The architects regarded the building's original material structure as both an opportunity and a challenge. The 30-centimetre-thick walls are constructed from a poorly poured shuttered concrete while the roof is made from concrete supported with steel beams.
In addition, there is a perimeter steel ring made up of old railway track as metal was in short supply at the time that the pump station was built.
"Dungeness is architecturally rich with a diverse collection of architectural styles so retaining the exterior treatment and pragmatic quality of the building was important," stated the architects. "Working with, rather than against, a building is the secret to a successful project."
The architects found that the walls could also act as a heat store.
"The building has been insulated from the outside leaving the walls free to absorb and retain heat – they act like a huge storage radiator," they explained.

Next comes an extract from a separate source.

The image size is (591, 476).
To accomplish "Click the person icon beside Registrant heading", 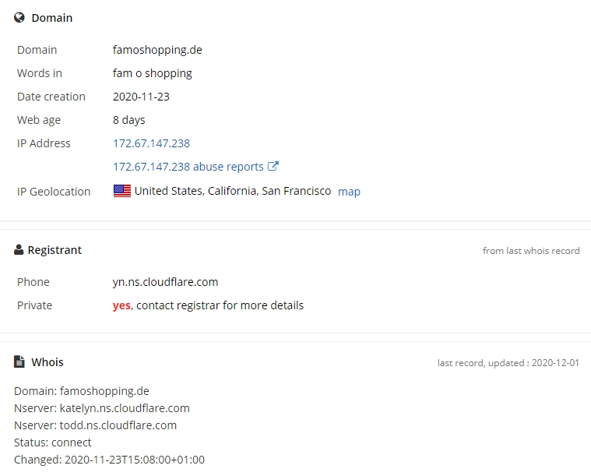I will [19, 250].
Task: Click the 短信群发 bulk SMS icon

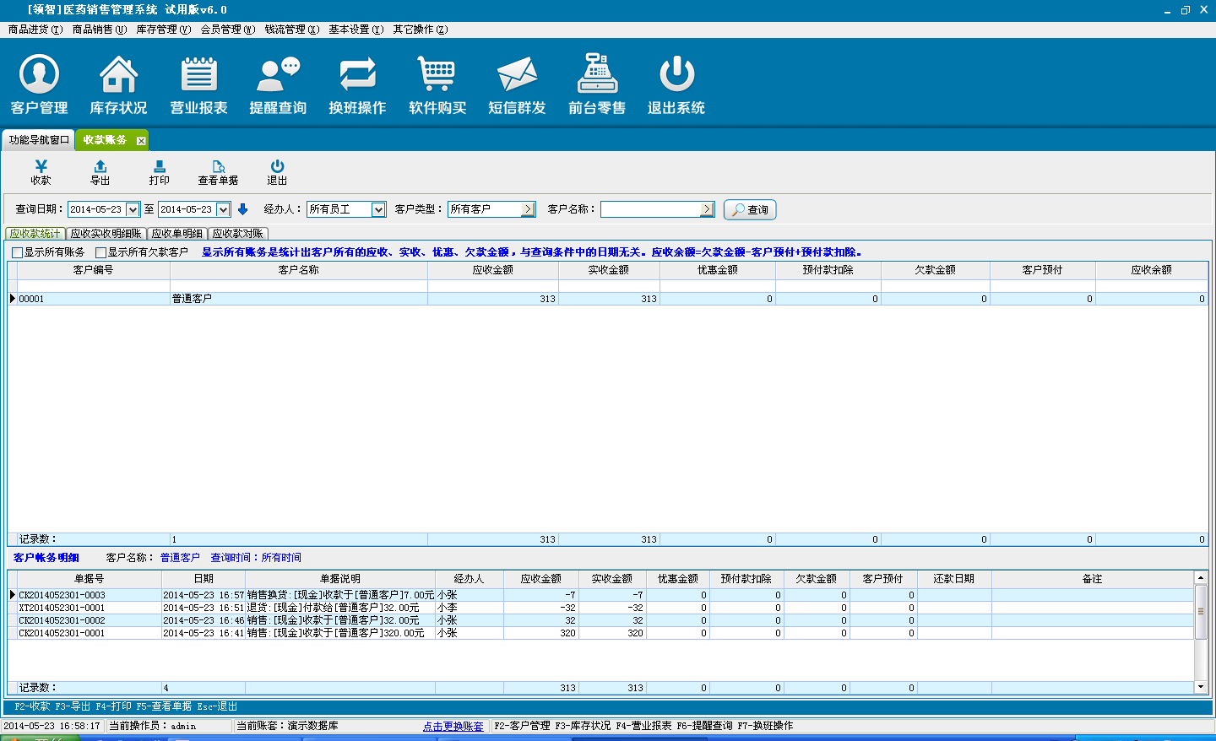Action: click(517, 84)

"The under floor heating and hot water is powered by an air source heat pump which combined with the level of insulation, photovoltaics on the roof and LED lighting, make the building very energy efficient."
The vertical concrete on the west wall, and the exposed ceiling, became what the architects refer to as the project's anchor materials, which everything was built off.
These features served as a starting point for a calm and restrained palette softened by materials such as natural finished oak and Cumbrian slate cladding with a honed finish.
"A simple palette runs throughout the building and like the language of buildings on Dungeness it is workmanlike in attitude," said the architect.
The house's main space – which houses the kitchen, dining room and living room – is divided from the adjoining snug by a stone clad fireplace that acts as a wall but sits below the concrete and steel ceiling.
In the main space, two frameless full height windows face west and frame the views.
Wide board oak doors serve as a warm counterpoint to the austere concrete, while oak is also used to line the east wall, and was also used to make the low level kitchen drawers and a bench that spans the wall between the main space and snug.
A central element houses the bathrooms and is lined in a vertically routed board decorated in soft grey to match the colour of the metal beams on the ceiling and the purpose-designed beds in Bedroom two.
Bathrooms are lined in Carrara marble and a soft natural-coloured sand textured plaster covers the remaining external walls.
The interiors are lit by LEDs positioned in concealed sources and controlled by a lighting control system that allows for various mood settings.
One concealed light in the glass entrance activates automatically at night to give a soft glow – a feature that the architects said was inspired by the tradition of lamps in coastal houses that were lit to guide the boats home.
The Corten entrance hallway that is detached from the main building by glass is designed to maximise the amount of daylight that enters the building as well as emphasise the oblong shape of the original structure.
"The light at Dungeness is wonderful and though the building is heavy in appearance," it has a lightness internally, commented the architect.
Home to weather-beaten fisherman's cottages and a nuclear power station, Dungeness's unusual shingle beach landscape has attracted many award-winning architects in recent years. Due to the estate being a national nature reserve and conservation area, the most recent additions are contemporary conversions of fisherman's shacks.